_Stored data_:
- - - - - - -
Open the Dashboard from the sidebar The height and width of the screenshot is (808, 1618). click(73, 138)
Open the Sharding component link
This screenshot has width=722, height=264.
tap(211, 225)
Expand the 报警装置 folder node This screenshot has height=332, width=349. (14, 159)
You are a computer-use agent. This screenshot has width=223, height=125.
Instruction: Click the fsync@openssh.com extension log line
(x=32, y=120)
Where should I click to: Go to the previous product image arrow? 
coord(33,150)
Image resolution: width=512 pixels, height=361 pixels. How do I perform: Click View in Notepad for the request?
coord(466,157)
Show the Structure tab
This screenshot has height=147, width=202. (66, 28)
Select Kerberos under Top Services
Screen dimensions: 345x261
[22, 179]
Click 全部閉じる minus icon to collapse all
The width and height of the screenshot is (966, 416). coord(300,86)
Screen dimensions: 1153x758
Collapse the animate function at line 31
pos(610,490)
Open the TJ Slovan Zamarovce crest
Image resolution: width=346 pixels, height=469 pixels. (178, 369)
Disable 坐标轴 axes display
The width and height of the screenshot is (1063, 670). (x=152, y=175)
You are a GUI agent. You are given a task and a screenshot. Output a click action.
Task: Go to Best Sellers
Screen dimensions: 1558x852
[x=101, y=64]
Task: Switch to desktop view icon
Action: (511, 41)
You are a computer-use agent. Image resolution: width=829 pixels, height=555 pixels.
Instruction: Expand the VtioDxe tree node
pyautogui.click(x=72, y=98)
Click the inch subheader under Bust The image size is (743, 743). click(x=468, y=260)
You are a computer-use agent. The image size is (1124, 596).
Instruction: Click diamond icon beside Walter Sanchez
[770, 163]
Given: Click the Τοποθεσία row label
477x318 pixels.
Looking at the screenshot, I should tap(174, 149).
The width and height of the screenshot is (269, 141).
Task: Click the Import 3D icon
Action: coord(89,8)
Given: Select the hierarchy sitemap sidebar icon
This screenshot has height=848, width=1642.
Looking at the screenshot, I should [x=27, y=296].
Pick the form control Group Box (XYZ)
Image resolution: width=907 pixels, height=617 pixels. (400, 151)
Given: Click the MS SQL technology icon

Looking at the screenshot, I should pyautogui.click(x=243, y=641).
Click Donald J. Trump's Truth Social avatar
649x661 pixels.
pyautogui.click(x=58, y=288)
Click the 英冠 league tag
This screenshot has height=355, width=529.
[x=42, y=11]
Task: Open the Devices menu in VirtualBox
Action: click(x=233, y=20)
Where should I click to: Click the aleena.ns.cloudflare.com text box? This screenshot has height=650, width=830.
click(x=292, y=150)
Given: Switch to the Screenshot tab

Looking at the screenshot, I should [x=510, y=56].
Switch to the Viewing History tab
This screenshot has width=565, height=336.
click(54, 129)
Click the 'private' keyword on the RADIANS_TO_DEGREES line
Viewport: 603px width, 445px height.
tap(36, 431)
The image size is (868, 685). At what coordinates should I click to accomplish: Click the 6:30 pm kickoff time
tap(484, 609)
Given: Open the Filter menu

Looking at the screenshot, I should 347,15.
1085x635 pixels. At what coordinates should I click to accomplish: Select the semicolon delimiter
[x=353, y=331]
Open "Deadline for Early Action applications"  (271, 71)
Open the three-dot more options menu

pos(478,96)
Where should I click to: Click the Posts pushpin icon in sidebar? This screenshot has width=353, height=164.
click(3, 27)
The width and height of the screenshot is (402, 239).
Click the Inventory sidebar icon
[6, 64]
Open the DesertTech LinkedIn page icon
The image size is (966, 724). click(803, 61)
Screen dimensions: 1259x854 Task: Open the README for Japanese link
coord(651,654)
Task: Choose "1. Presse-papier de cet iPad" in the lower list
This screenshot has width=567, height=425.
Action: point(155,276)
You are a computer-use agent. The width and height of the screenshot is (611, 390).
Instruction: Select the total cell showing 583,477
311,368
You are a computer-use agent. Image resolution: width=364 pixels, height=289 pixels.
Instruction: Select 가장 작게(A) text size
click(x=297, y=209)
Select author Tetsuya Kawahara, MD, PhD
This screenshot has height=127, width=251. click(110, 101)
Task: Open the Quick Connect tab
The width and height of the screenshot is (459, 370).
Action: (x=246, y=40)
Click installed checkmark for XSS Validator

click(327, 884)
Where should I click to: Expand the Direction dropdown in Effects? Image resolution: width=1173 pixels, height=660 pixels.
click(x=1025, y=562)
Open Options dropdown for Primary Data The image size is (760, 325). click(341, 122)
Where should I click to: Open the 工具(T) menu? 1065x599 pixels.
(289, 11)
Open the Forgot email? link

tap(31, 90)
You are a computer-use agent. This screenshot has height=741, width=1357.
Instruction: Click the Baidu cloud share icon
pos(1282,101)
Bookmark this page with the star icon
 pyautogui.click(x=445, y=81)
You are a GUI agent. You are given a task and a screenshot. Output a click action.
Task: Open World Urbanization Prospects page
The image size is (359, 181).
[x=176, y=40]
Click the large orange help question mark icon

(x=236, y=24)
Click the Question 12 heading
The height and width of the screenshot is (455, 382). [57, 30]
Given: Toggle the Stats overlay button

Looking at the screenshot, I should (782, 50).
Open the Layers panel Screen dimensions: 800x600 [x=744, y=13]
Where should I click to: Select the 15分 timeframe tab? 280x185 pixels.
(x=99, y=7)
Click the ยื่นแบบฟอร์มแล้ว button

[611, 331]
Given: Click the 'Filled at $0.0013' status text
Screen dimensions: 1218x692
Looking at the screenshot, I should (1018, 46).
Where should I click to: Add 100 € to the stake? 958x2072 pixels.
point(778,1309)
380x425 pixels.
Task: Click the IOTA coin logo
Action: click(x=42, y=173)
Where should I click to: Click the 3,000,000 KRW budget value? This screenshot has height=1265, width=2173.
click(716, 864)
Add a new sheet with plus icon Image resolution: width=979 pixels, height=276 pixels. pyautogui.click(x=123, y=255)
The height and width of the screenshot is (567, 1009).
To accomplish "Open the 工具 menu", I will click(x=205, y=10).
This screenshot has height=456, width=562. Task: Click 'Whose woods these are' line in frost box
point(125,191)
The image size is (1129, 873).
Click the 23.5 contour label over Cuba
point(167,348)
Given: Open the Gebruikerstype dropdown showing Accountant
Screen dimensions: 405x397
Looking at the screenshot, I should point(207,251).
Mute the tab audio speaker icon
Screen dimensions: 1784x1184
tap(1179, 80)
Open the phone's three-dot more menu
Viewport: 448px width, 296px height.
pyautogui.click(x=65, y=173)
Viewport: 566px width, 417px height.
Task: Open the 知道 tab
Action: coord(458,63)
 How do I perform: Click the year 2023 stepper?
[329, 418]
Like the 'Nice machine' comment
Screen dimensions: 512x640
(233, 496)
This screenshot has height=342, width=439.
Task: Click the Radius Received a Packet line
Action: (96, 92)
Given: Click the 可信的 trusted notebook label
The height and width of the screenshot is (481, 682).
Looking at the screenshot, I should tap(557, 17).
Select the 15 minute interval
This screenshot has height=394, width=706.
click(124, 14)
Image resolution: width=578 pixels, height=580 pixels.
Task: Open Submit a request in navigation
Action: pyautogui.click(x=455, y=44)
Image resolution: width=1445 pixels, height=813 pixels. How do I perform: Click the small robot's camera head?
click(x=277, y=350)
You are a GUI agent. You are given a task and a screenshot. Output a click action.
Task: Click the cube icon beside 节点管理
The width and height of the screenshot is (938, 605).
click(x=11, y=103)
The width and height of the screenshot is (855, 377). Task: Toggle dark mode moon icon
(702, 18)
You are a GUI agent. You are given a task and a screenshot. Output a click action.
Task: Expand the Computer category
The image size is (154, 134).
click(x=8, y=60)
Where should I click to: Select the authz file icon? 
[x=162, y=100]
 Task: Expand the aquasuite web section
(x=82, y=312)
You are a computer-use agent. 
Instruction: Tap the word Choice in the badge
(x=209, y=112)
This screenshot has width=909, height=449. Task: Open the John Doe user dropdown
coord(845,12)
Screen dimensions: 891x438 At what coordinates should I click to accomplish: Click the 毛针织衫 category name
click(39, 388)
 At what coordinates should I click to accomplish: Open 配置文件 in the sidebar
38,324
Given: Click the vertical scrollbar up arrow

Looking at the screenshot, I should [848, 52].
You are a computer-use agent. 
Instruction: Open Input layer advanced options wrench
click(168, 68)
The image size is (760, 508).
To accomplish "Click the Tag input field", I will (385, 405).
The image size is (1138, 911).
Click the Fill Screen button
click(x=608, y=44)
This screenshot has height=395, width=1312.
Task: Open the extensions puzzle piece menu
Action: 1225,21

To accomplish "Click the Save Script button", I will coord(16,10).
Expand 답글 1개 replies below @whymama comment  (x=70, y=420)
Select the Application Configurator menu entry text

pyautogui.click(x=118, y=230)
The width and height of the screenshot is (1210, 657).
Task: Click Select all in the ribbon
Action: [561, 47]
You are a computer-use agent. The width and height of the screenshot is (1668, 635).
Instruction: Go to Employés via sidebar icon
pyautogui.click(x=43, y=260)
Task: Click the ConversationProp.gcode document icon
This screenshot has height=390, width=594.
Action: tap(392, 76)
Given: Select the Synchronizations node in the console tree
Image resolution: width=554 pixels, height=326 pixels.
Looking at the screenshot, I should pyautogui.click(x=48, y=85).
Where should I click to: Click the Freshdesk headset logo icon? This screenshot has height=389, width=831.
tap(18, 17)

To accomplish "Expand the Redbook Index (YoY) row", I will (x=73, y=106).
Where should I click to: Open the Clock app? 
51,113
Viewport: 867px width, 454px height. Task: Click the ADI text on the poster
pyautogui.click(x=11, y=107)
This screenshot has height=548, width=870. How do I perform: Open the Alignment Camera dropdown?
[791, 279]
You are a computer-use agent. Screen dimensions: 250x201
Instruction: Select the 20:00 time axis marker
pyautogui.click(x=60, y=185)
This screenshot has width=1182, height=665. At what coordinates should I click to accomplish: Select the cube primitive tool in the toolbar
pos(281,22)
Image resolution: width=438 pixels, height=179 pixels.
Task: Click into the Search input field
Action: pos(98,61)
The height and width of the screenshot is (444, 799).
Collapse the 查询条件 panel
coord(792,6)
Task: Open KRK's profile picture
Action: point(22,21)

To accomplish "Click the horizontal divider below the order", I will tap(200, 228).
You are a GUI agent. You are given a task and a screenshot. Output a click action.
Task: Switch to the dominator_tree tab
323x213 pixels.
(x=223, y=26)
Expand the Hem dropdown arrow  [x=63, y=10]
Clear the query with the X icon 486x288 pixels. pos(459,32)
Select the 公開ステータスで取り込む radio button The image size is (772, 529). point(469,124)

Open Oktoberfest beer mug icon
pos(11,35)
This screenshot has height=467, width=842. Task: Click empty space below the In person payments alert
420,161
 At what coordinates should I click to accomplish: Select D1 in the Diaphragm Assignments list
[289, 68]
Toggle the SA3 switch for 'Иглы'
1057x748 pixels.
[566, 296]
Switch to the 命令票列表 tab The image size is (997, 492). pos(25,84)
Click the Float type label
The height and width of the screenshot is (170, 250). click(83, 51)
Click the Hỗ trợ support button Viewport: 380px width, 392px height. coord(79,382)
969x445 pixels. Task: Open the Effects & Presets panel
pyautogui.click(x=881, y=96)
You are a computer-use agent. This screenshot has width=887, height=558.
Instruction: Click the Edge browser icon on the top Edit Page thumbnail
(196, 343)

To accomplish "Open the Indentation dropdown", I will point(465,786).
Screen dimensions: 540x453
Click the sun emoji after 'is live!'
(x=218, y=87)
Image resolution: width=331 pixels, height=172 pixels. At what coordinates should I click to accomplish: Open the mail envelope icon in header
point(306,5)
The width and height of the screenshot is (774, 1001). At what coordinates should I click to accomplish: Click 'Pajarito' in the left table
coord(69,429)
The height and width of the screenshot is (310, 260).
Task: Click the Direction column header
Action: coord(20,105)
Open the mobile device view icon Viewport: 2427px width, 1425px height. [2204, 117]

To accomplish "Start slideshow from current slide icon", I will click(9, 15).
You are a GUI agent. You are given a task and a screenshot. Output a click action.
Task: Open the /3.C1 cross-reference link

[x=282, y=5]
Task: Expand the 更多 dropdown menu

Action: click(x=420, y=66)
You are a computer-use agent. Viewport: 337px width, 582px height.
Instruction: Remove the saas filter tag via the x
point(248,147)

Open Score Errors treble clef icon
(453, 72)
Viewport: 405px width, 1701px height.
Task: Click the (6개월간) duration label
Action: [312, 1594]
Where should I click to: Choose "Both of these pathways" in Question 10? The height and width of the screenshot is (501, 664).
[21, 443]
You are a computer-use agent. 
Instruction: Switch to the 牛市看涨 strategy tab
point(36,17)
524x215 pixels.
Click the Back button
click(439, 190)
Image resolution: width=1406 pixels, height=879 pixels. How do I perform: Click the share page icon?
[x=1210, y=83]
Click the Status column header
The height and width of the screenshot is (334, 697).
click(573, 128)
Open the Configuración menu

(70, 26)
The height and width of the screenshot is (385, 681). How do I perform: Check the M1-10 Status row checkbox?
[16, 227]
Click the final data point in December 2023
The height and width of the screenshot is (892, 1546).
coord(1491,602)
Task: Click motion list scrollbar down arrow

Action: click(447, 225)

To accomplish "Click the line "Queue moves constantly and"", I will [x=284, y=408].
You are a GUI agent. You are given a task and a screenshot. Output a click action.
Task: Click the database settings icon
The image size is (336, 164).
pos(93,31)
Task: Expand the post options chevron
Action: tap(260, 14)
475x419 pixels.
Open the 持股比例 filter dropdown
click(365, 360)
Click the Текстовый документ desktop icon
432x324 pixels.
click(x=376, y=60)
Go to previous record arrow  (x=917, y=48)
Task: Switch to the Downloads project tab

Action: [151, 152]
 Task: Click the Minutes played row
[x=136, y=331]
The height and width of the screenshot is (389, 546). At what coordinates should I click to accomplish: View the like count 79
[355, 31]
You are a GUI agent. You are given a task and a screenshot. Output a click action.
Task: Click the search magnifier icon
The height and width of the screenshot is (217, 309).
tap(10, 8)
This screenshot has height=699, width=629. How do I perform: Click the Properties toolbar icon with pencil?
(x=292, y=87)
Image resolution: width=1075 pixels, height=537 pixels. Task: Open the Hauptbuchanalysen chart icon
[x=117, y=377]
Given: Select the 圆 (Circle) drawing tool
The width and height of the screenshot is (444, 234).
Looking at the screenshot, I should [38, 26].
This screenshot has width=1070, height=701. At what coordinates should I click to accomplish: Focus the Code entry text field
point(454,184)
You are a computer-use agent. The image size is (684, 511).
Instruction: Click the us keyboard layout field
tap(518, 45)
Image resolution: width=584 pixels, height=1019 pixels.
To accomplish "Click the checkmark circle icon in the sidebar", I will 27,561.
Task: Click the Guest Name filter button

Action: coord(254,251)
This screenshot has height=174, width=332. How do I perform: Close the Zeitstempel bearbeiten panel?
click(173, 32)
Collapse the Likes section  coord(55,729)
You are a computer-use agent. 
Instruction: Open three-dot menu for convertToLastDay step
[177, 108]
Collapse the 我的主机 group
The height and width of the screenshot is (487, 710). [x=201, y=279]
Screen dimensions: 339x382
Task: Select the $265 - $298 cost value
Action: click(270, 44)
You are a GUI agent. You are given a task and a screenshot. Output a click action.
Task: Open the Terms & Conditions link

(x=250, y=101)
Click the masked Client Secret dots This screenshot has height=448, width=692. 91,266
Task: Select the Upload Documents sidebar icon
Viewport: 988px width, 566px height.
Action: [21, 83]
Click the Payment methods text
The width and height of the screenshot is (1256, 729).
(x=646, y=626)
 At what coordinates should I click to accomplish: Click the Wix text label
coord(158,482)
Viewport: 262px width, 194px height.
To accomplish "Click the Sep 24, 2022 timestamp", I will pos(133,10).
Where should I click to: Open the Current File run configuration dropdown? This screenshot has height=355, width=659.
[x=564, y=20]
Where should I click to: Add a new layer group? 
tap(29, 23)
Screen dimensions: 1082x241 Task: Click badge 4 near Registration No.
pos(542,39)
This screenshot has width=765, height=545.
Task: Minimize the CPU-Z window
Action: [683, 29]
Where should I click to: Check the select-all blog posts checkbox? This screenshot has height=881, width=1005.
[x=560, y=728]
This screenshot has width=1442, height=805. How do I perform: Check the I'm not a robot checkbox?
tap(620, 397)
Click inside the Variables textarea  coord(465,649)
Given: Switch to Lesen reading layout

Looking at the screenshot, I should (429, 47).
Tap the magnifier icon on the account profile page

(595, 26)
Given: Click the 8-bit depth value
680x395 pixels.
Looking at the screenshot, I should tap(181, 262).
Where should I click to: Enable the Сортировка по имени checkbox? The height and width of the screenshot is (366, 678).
- - - - - - -
_Task directions_: Swap "Float" for "Integer" in the entries from the line with "At what coordinates should I click to accomplish: Select D1" to the line with "(x=218, y=87)", and give only those lines again with nothing else changed.

_Written reply_:
 At what coordinates should I click to accomplish: Select D1 in the Diaphragm Assignments list
[289, 68]
Toggle the SA3 switch for 'Иглы'
1057x748 pixels.
[566, 296]
Switch to the 命令票列表 tab The image size is (997, 492). pos(25,84)
Click the Integer type label
The height and width of the screenshot is (170, 250). click(83, 51)
Click the Hỗ trợ support button Viewport: 380px width, 392px height. coord(79,382)
969x445 pixels. Task: Open the Effects & Presets panel
pyautogui.click(x=881, y=96)
You are a computer-use agent. This screenshot has width=887, height=558.
Instruction: Click the Edge browser icon on the top Edit Page thumbnail
(196, 343)

To accomplish "Open the Indentation dropdown", I will point(465,786).
Screen dimensions: 540x453
Click the sun emoji after 'is live!'
(x=218, y=87)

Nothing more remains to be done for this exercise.